START GIVEN DATA

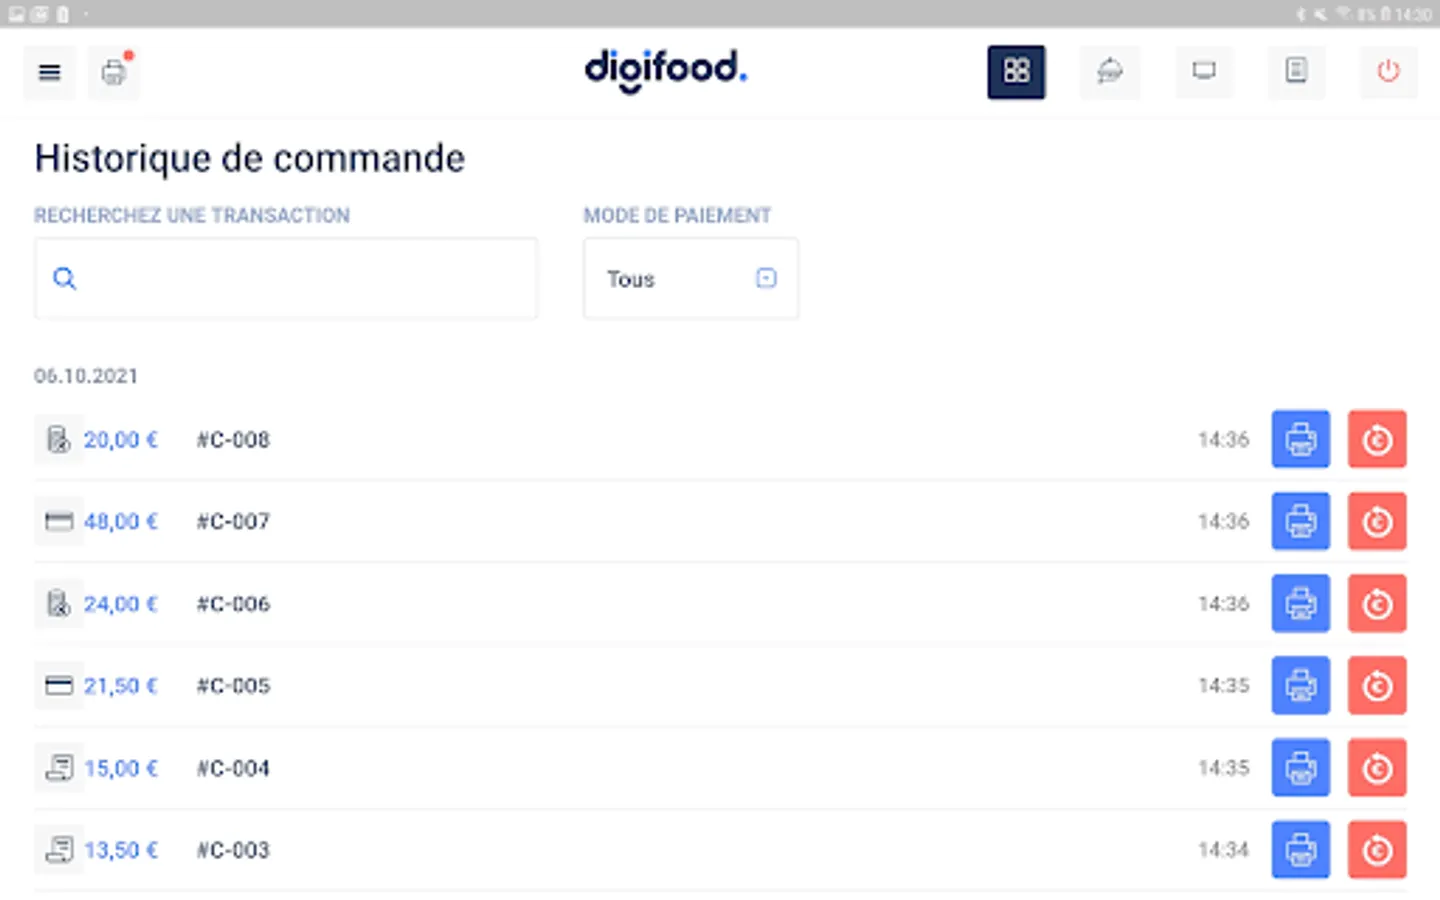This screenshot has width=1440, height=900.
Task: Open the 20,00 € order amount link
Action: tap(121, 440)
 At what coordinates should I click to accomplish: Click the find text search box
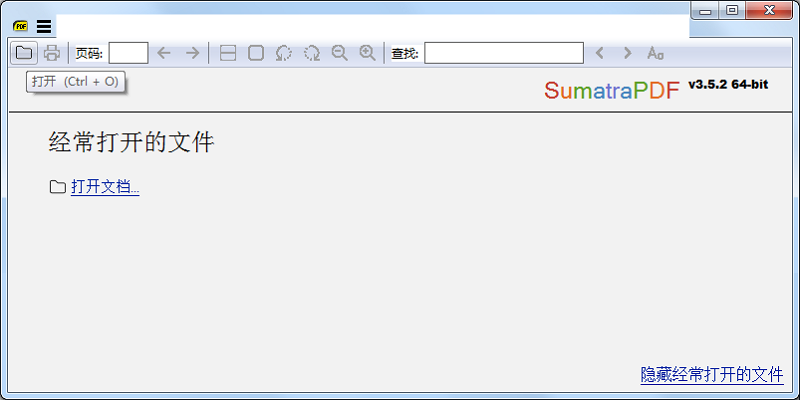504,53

END GIVEN DATA

Repeat exactly the line containing "At what coordinates" and every line after it through the end of the records, and nothing else. Leave the pictures out.

 At what coordinates should I click to accomplish: Click the find text search box
504,53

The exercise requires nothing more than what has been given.